Después de experimentar el calor y sensación de quemarme por dentro debido a los medicamentos consumidos, propuse firmemente en mi ley conductual nunca más volver a enfermerarme, claro que fui infiel a esa promesa y una vez más hace dos días caí rendido a los pies de Hipócrates pidiéndole clemencia para que no me hiciera daño en recompensa a mi mala relación con el ambiente que me acoge y al clima inclemente que se le ocurre sonreir y llorar el mismo día. Hipócrates decidió dejar la decisión en sus amigos que tanto como él buscan el bienestar de quienes se limitan a pedir su ayuda y ofrecer su cuerpo en sacrificio para que hagan con él lo que deseen, lo bueno en estos términos es que ellos tienen un juramento moral que les impedirá hacer uso indebido, según lo consideren, de aquellos cuerpos patógenados.
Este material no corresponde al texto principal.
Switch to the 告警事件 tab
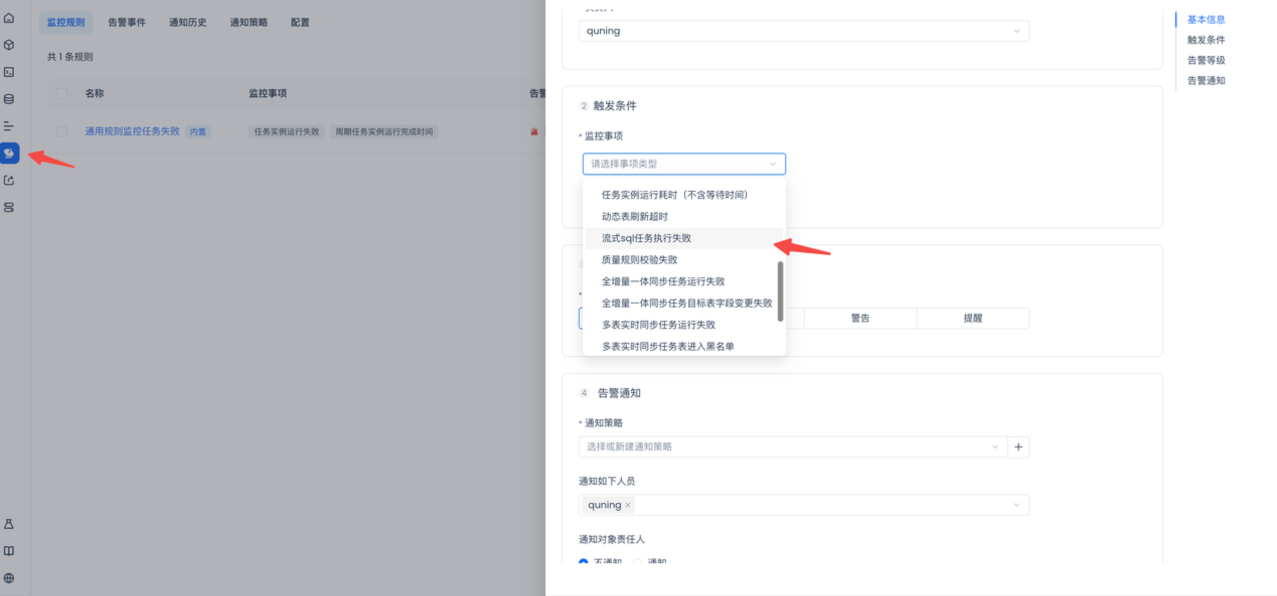The image size is (1277, 596). coord(126,22)
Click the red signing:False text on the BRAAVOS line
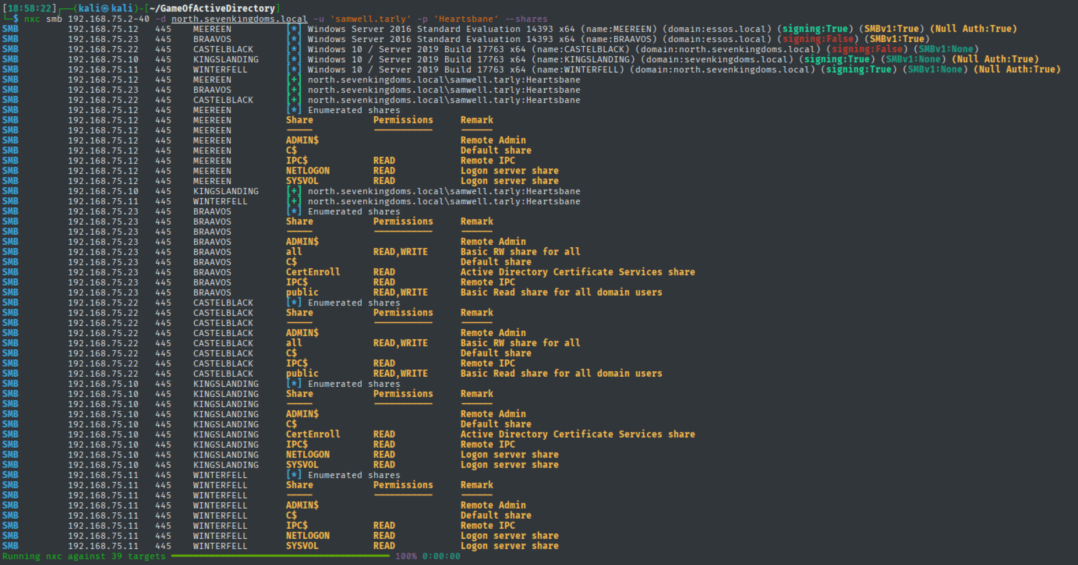Viewport: 1078px width, 565px height. pyautogui.click(x=818, y=39)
La decisión la hice en minutos, era seguir una dosis de 7 días incluidos malestares cada vez menores o dejar que una aguja ingrese en mi organizmo permita conducir un líquido (hasta me atrevería a escrbir pócima) que poco a poco se iba a expandir entre mis células produciendo un arrebato de segregaciones, activaciones de centros bioenergéticos, rupturas microscópicas de virus(es, jajaja), y el conflicto microcelular en mi organismo que cada vez pierde sus motivos para defenderse. El líquido curativo, empieza su labor y reconozco que mi cuerpo lo reconoce y se deja llevar por su ritmo desacompasado de inducciones a que éste empiece a defenderse de aquel cruel microorganismo adquirido unas semanas antes.
La temperatura empieza a aumentar en mi cuerpo, pero esta vez parece que es diferente, parece ser la última, siento mis poros abrirse y dejar salir el sudor, aquel calor interno. Me quedo pensando en otras cosas pendientes y siento que los ojos se me cierran en una caida incontrolable hacia mi cama que me espera con las sábanas abiertas y la frazada elevada un metro sobre ella para cubrirme una vez que halla estado bien acurrucucado. Caigo a los pies de Morfeo y le pido un sueño que me permita olvidar el sufrimiento de convivir con un virus, me lo concede de puro altruismo.
Siento que escucho un sonido celestial a lo lejos, muy lejos, ese sonido que tu sabes que es celestial, también contenía violines, chelos, guitarras, violas, ah! y también los vientos como trompetas, flautas, trombones, zampoñas... en medio de toda esa música profunda, música del alma, sentí que unos ángeles venían a cogerme por los brazos y me llevaban consigo a volar, volar para olvidar los sufrimientos, llevarme a sentir cómo son las nubes, en realidad, el sueño infantil me hizo olvidar el dolor, también visitamos los lugares del mundo y poco a poco fuí reconociendo el sonido en a mi espalda de aquella sinfónica que nos seguía.
Lo último que recuerdo es que caía, caía raudamente, caía muy directo hacía el lugar donde me encontraron aquellos seres alados y virtuosos, caía a mi cama, mis brazos se elevaban debido a la fuerza de empuje tanto como mis piernas y sentía el viento en mi espalda, y caí. En aquel momento, acurrucado sobre mi cama, con las sabanas cubriéndome y el sol en mi rostro, la enfermedad me había dejado y sentía aún en mi memoría que la música estaba detrás de mi. Sabía que no estaba.